The rest of the trip was focused on mental healing with my family and friends. Luckily the travel back to LAX was relatively smooth; the process was much easier getting through PHL and wheelchairs were on hand for me on both legs of the trip.
At the end of this adventure, I learned a few valuable lessons.
Safe, accessible experiences for travel shouldn’t be afforded to those who have the means to pay for upgrades; they should be afforded to all. Airports can do better, airlines can do better, and we, as a society, above all else, can do better. Kindness, empathy, and understanding can go a long way in improving experiences for everyone.
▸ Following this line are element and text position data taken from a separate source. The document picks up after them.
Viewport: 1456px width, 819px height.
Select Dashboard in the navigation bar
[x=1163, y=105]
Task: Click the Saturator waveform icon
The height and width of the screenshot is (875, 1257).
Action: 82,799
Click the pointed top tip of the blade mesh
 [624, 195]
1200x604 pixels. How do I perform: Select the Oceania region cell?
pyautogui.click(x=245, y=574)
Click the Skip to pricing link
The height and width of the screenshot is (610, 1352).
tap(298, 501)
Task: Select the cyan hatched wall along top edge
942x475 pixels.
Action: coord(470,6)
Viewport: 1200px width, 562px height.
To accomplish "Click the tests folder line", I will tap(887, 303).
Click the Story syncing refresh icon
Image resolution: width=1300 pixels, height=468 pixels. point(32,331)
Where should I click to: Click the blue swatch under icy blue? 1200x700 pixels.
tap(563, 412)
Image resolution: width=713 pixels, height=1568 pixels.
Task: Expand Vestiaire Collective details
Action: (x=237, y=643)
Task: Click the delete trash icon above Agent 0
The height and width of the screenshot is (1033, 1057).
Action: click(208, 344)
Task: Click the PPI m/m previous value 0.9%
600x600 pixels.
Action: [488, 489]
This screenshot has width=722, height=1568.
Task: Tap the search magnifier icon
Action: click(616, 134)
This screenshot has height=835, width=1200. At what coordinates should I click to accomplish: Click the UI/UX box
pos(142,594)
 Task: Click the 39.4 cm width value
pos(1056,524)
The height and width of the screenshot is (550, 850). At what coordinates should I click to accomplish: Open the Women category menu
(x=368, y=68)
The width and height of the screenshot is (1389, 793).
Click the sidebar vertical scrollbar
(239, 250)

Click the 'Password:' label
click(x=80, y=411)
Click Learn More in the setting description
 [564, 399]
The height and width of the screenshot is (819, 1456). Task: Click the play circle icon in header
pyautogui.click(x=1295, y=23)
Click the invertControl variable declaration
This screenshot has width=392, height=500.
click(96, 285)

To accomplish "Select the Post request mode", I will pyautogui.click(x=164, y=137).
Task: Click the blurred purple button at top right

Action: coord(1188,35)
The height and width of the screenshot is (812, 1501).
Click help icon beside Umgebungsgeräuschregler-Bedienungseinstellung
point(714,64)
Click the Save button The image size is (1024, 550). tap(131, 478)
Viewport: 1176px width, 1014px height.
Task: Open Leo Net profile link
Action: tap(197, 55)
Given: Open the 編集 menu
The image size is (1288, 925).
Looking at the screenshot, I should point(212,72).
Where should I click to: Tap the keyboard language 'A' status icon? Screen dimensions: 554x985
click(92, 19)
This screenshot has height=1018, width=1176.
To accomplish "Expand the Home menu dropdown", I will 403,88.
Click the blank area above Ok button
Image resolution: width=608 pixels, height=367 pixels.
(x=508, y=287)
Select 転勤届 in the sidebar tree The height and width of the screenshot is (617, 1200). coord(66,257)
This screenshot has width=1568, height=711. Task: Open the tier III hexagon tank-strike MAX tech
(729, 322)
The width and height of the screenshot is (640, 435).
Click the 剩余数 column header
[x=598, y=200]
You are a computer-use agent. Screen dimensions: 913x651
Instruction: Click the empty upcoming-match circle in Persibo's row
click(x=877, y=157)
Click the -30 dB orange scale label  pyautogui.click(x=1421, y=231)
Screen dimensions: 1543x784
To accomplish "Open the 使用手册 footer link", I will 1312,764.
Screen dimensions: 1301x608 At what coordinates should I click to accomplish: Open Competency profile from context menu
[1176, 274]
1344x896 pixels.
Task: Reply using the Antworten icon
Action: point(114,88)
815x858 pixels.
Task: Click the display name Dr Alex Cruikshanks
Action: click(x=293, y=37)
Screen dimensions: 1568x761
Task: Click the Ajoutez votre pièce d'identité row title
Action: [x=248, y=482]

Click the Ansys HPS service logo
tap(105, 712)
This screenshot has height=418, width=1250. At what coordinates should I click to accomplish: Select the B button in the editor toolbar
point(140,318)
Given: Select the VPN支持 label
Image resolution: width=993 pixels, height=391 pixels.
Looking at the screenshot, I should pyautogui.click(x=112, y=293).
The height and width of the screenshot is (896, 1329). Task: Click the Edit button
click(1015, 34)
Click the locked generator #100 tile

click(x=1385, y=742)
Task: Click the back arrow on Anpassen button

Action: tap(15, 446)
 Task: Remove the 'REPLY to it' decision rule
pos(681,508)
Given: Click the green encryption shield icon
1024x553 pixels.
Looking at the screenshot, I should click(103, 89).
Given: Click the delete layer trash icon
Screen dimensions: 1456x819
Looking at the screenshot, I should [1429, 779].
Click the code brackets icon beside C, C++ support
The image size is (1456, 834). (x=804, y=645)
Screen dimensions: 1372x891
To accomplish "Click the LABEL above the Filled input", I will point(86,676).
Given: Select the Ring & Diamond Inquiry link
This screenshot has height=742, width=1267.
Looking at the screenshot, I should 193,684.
And LAX, shame on you. As the second largest city in the country, you can and should do better at making travel more accessible. Airlines, you, too: there are many stories and videos shared over the years of your damaging wheelchairs—as if travel wasn’t challenging enough without that. PHL, you are still my first love, and I’m so proud of your great showing of brotherly love on this trip, though you still have some room to improve. PBS has some great advice on how to do accessible travel better, and The Points Guy shares perspective on how to best navigate travel with a wheelchair.
Another important lesson, though not related to accessibility: take time to take care of yourself, your health, and your family. Life is short. Make it count.
One last note: hip replacements aren’t just for “old people,” despite what many have shared with me when learning of my surgery. Yes, I did in fact have a milestone birthday this summer, but my replacement was to fix an injury, and many others like me have hips replaced for this reason or to correct a genetic malformation. Let’s work on that bias while we’re at it, too.